At this time, the water supply valve (V1) and the air bleed valve (V2) for replenishing water is connected to the middle of the pipe connected to the differential pressure gauge (101, 102).

Reference numeral 120 denotes a soil to observe the trajectory through which sand flows, V3 and V4 are air bleed valves, V5, V6 and V7 are drain valves, and V11, V12 and V13 are open / close valves.

As described above, in the experimental apparatus of the dredge loop piping system, the sludge (sand + water) controlled by the sludge concentration control test apparatus described above passes through the differential pressure gauge, the speedometer, and the density meter to provide detection data.

This experimental data is the measured value according to the change of the sludge concentration value, and it can be applied to the pipe of dredging system practically and can realize the efficient and optimal piping system based on this.

As described above, according to the present invention, it is possible to implement an experimental device that can control the concentration of dredging sludge, and to adjust the concentration of the sludge using this experimental device while applying various measuring instruments in the dredging loop model piping system It has the advantage of providing measurement data.
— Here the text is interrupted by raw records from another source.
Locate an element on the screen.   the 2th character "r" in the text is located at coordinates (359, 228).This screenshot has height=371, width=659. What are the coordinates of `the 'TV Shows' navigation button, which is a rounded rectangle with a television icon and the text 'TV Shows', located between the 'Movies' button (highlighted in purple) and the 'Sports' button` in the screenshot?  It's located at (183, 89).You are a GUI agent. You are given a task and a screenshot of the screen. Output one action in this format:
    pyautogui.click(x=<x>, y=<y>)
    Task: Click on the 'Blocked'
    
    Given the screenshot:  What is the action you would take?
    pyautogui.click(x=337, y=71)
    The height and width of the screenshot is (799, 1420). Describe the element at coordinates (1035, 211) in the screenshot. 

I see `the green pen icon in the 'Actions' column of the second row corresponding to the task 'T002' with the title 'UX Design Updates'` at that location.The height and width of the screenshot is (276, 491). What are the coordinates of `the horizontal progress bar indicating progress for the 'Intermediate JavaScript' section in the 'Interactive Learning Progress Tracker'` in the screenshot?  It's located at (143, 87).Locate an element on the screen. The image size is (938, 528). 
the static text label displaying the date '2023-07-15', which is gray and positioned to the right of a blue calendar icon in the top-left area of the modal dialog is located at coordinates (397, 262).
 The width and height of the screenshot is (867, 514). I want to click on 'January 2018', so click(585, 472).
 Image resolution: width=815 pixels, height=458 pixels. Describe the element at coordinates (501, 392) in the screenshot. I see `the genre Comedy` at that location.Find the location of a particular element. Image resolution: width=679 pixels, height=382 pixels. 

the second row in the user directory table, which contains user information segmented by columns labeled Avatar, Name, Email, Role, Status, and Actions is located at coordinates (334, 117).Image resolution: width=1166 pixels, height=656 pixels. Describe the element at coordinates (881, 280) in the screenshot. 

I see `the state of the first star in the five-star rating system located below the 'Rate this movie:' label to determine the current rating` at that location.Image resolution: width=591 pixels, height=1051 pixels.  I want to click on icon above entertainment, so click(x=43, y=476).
Therefore, based on this, it is possible to practically realize the most efficient piping of the dredging system.

Claims (4)

As a concentration control test device for adjusting the concentration of dredged sludge, A sludge delivery pipe 20 for flowing the sludge from one side to the other; A sludge input pipe 21, a sand discharge pipe 22, and a overflow discharge pipe 23 connected to the upstream, middle, and downstream sides of the sludge delivery pipe 20, respectively; The first valve 31, the second valve 32, the third valve 33, respectively installed in the sludge inlet pipe 21, the sand discharge pipe 22, the overflow discharge pipe 23 to adjust the cross-sectional area of the pipe line and A fourth valve 34 connected to the sludge delivery pipe 20 between the sludge input pipe 21 and the connection branch point of the sand discharge pipe 22; It is connected to the sludge inlet pipe 21 has a sludge inlet 41a at the top so that sludge flows in a tangential direction with respect to the circumference, and is connected to the sand discharge pipe 22 in the lower center to discharge the separated sand. Dredging sludge concentration, characterized in that it comprises a centrifugation tank (40) having a sand outlet (41b), and has a overflow outlet (41c) at the top to discharge the excess of the water separated by being connected to the overflow discharge pipe (23). Control test device. The method of claim 1, Dredging sludge concentration control device, characterized in that the drain valve 50 for removing the overpressure above the centrifugation tank (40) is added. The method of claim 1, Dredging sludge concentration control apparatus characterized in that the jet pump 60 for removing the clogging of the sand outlet 41b on the flow path connecting the sand outlet 41b and the overflow discharge pipe 23 is connected. . The method of claim 1, Dredging sludge concentration control device, characterized in that the grommet net 70 is installed as a means for blocking the sand flowing into the overflow discharge pipe 23 in the upper portion of the centrifugation tank (40).